As for Liao’s proposals, he said at the WSF that people’s consumption of meat was often due to just a “weakness of will.” “So here’s a thought…we have these [sic] intolerance,” he explained. “For example, I have milk intolerance, and there’s, some people are intolerant to crayfish. So possibly we can use human engineering to make it the case that we’re intolerant to certain kinds of meat, certain kinds of bovine proteins. …So that’s something we can do through human engineering.”
But Liao wasn’t done. He also suggested at the WSF that we could create smaller humans. “So it turns out the larger you are, think of the lifetime of greenhouse gas emissions that are required, the energy that’s required to transport larger people rather than smaller people, right?” he elaborated. “But if we are smaller just by 15cm…I did the math and that’s about mass reduction of 25%, which is huge. And 100 years ago we’re all on average smaller, exactly about 15 cm smaller, right?

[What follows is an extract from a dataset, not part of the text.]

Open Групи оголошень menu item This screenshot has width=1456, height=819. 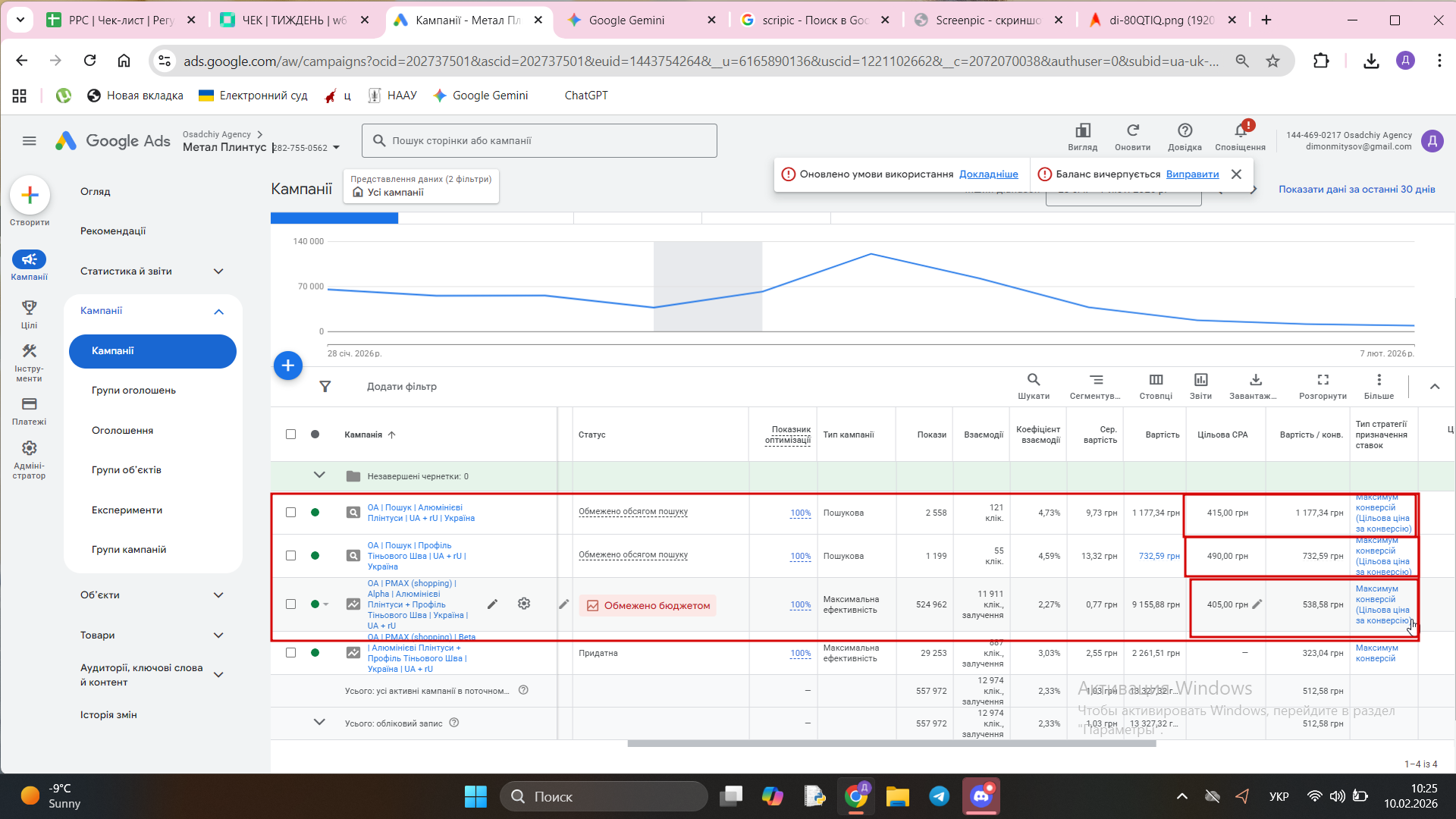point(133,391)
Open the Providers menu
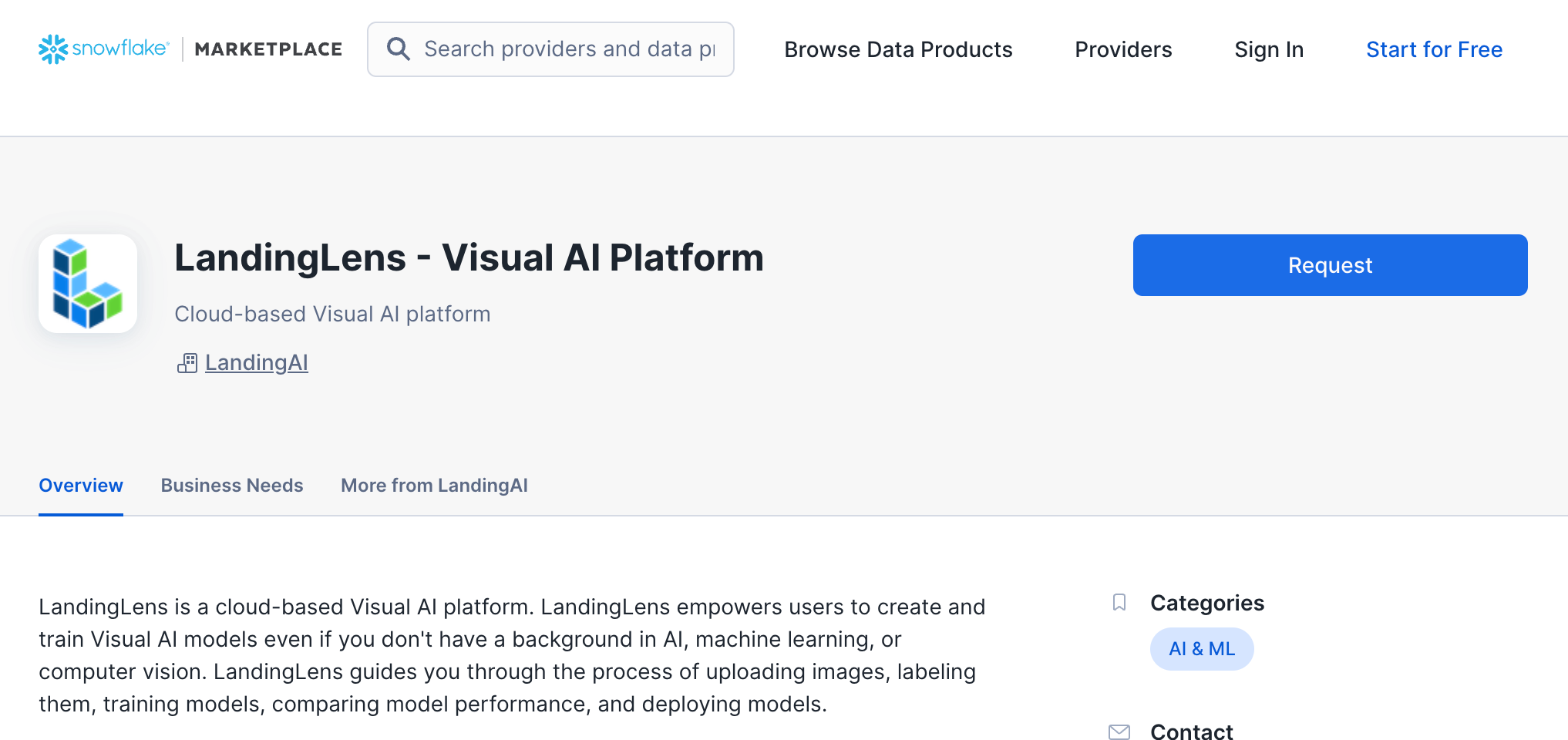Image resolution: width=1568 pixels, height=740 pixels. click(x=1122, y=49)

So think of … the lifetime greenhouse gas emissions if we had smaller children, right? So that’s something we can do” (video below).
Liao has also argued that we could engineer people to be more intelligent, as higher IQs correlate with lower fertility.

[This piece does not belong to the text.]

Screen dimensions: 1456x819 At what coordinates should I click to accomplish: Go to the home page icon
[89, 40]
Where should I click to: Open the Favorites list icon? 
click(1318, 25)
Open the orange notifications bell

Last week I wrote about how our society is beset by “credentialed morons,” but Liao isn’t dumb. Listening to him makes clear that he’s also not a man of ill will. Yet this perhaps makes him more dangerous. We all know what the road to Hell is paved with, after all.
His ideas aren’t new, either. Using science to improve man was all the rage a century ago in the form of “eugenics,” the science of improving humanity via selective breeding. It’s now associated with the Nazis, whose embrace of it discredited it. But prior to the National Socialists’ rise (in 1933) and till World War II’s conclusion, eugenics was quite popular among American and British pseudo-elites. In fact, the scientist who coined the term “eugenics” was an Englishman, Sir Francis Galton.
And now we’re coming full circle; only, we’ve graduated beyond selective breeding since we now can directly manipulate life genetically. This history repetition was predictable, too, as it’s “what science looks like when it’s been completely decoupled from wisdom, decency and Christianity,” said Carlson.
He’s correct about faithlessness lying at this problem’s heart. Upon concluding that we’re just “cosmic accidents” — the result of godless, unguided evolution — it follows that perhaps we should facilitate that evolution. (Note here that Galton, a half-cousin of famed evolutionist Charles Darwin, acknowledged that he was building on his relative’s work.)
Consider here that people would be very unlikely to fiddle with what they view as God’s design, but they’ll be very likely to try to correct “accidents.” When not believing in God, it’s tempting to play god.
The bottom line is that we should take Liao’s ideas seriously, especially since he has scientific allies in promoting them. For the Critical Race Theory march, “transgenderism,” and so many other destructive movements began with an idea, propounded first by one person and initially dismissed as crankery. And we know what happened with them.